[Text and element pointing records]
........

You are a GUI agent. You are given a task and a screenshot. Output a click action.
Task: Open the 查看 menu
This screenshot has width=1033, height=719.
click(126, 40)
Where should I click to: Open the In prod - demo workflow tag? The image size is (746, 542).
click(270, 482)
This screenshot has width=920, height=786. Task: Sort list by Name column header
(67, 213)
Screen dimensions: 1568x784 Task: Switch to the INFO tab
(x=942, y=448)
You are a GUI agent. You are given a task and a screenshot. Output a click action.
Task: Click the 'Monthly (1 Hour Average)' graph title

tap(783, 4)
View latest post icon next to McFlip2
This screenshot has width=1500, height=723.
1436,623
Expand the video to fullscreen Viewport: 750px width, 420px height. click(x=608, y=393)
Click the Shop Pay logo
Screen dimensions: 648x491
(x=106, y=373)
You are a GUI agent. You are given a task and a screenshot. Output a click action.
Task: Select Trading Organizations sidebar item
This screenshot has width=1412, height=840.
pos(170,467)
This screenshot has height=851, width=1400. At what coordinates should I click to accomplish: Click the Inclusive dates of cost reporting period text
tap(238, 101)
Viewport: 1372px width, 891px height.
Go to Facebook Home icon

........

Recast every line of the data above as a numbered list, skipping any blank lines.

> **OUTPUT OF THE TASK**
1. You are a GUI agent. You are given a task and a screenshot. Output a click action.
2. Task: Open the 查看 menu
3. This screenshot has width=1033, height=719.
4. click(126, 40)
5. Where should I click to: Open the In prod - demo workflow tag? The image size is (746, 542).
6. click(270, 482)
7. This screenshot has width=920, height=786. Task: Sort list by Name column header
8. (67, 213)
9. Screen dimensions: 1568x784 Task: Switch to the INFO tab
10. (x=942, y=448)
11. You are a GUI agent. You are given a task and a screenshot. Output a click action.
12. Task: Click the 'Monthly (1 Hour Average)' graph title
13. tap(783, 4)
14. View latest post icon next to McFlip2
15. This screenshot has width=1500, height=723.
16. 1436,623
17. Expand the video to fullscreen Viewport: 750px width, 420px height. click(x=608, y=393)
18. Click the Shop Pay logo
19. Screen dimensions: 648x491
20. (x=106, y=373)
21. You are a GUI agent. You are given a task and a screenshot. Output a click action.
22. Task: Select Trading Organizations sidebar item
23. This screenshot has width=1412, height=840.
24. pos(170,467)
25. This screenshot has height=851, width=1400. At what coordinates should I click to accomplish: Click the Inclusive dates of cost reporting period text
26. tap(238, 101)
27. Viewport: 1372px width, 891px height.
28. Go to Facebook Home icon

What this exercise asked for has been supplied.